4.        The escrow agreement should clearly state the repairs to be made. If the repairs to be made are not clearly identified, the Buyer may try to utilize the escrow funds for other repairs which the Buyer may become aware of after the closing. This may result in litigation over the escrow agreement.

5.        It is imperative that the escrow agreement provide for the maximum period of time that the escrow funds will be held. Otherwise, there may be no provision for the eventual release of the escrow funds and the termination of the escrow agreement.

6.        The escrow agreement should be clear as to whether the Seller or the Buyer is responsible for getting the repairs completed and what are the rights and obligations of the parties in the event that the repairs are not timely completed.

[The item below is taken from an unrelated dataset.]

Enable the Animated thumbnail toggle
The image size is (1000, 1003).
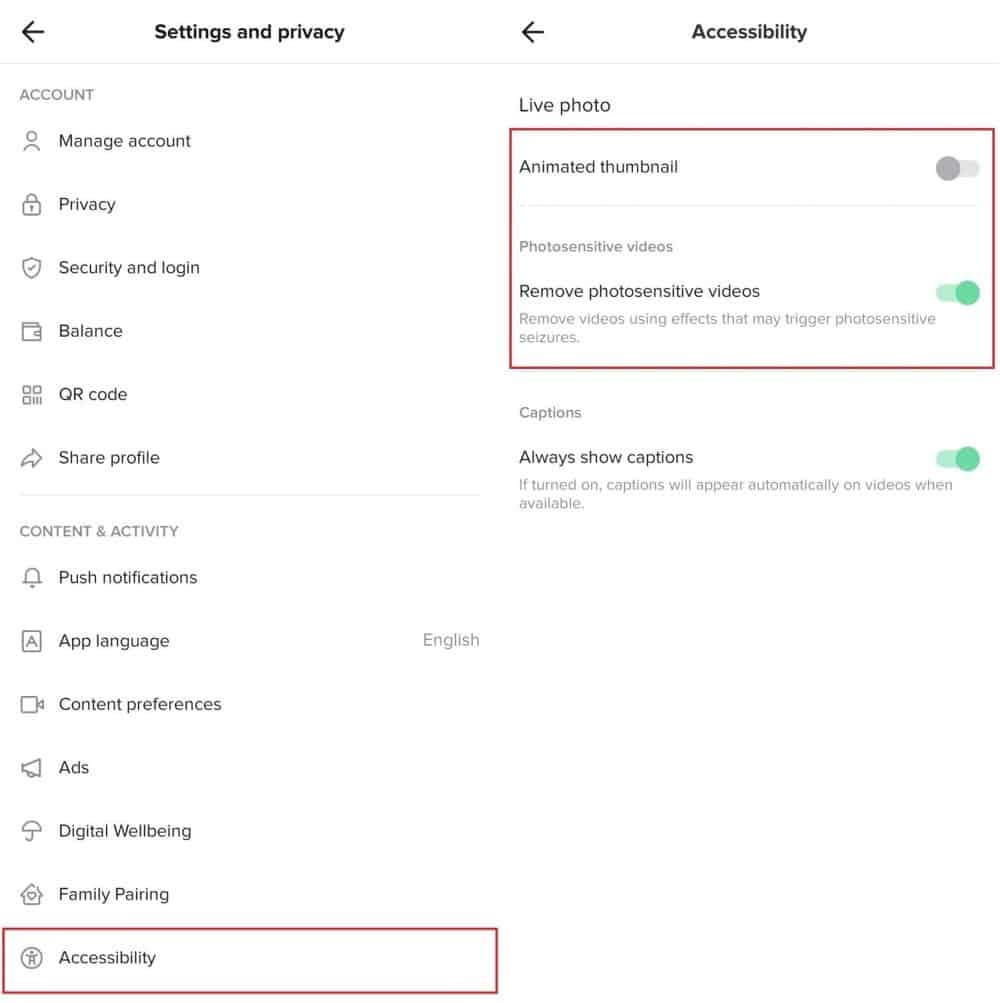click(957, 168)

7.        The procedure for the release of the escrow funds should be set forth in the escrow agreement, i.e. what approvals or documents must be given to the Escrow Agent prior to the release of the escrow funds.

8.        The method of dispute resolution should be clearly established in the escrow agreement. A dispute under the terms of the escrow agreement is not a matter to be resolved by FREC or a FREC disbursement order and instead, will probably be handled through the judicial system.

It is evident that an escrow agreement is not a document to be loosely drafted at the closing table. In fact, a real estate attorney is best suited to drafting the escrow agreement, usually at no additional charge to the Buyer when the attorney is handling the closing, in order the best protect the interests of the Buyer.